Consignes de travail:
A. Reproduisez à l'identique le passage du texte sur le Jour des Morts qui commence par « 30 Oct Jour » et se poursuit jusqu'à « rejoindre les mortels. ».
B. Selon le texte sur le Jour des Morts, depuis combien de temps cette fête existe-t-elle ?
C. Résumez en deux phrases le texte sur le Jour des Morts.

Document source:
30 Oct Jour des Morts ( Día de Muertos )
Le Jour des Morts -Día de Muertos-, l’une des célébrations les plus importantes du Mexique, approche. Pendant le mois d’octobre, tout le pays se mobilise pour célébrer une fête qui a plus de 500 ans d’histoire et qui trouve son origine dans l’union des traditions préhispaniques et catholiques. À ces dates, on célèbre le retour transitoire sur Terre des parents et des proches décédés, qui traversent le Mictlan pour rejoindre les mortels.
Le Jour des Morts au Mexique est un mélange de concepts, de croyances et de traditions aux racines catholiques et préhispaniques, qui considèrent les morts sous des angles différents mais entrelacés et dont le point de départ est le même : la croyance en une vie au-delà de la mort.

Données fournies:

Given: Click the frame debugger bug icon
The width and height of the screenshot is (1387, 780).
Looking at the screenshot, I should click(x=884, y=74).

---

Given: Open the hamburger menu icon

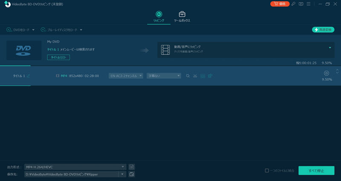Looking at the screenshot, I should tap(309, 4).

---

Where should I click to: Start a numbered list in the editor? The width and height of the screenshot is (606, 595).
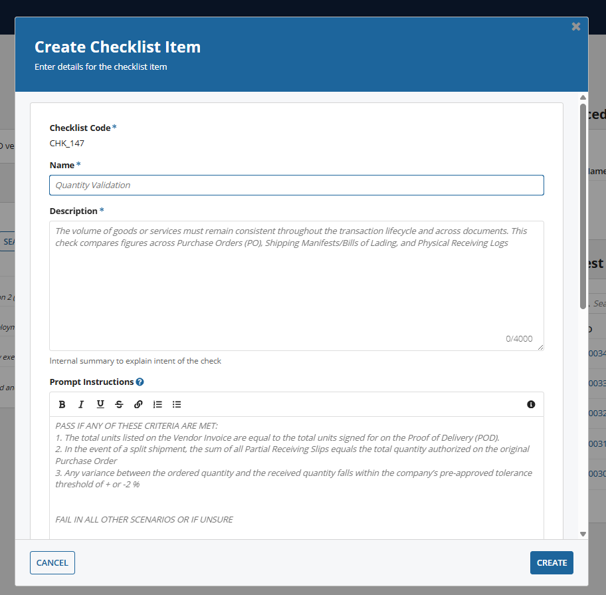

Réponses finales:
A.
30 Oct Jour des Morts ( Día de Muertos )
Le Jour des Morts -Día de Muertos-, l’une des célébrations les plus importantes du Mexique, approche. Pendant le mois d’octobre, tout le pays se mobilise pour célébrer une fête qui a plus de 500 ans d’histoire et qui trouve son origine dans l’union des traditions préhispaniques et catholiques. À ces dates, on célèbre le retour transitoire sur Terre des parents et des proches décédés, qui traversent le Mictlan pour rejoindre les mortels.

B. Elle a plus de 500 ans d'histoire.

C. Le Jour des Morts, l'une des célébrations les plus importantes du Mexique, est une fête de plus de 500 ans issue de l'union de traditions préhispaniques et catholiques, qui célèbre le retour transitoire sur Terre des proches décédés. Elle mêle des concepts, des croyances et des traditions qui considèrent les morts sous des angles différents mais entrelacés, avec pour point de départ commun la croyance en une vie au-delà de la mort.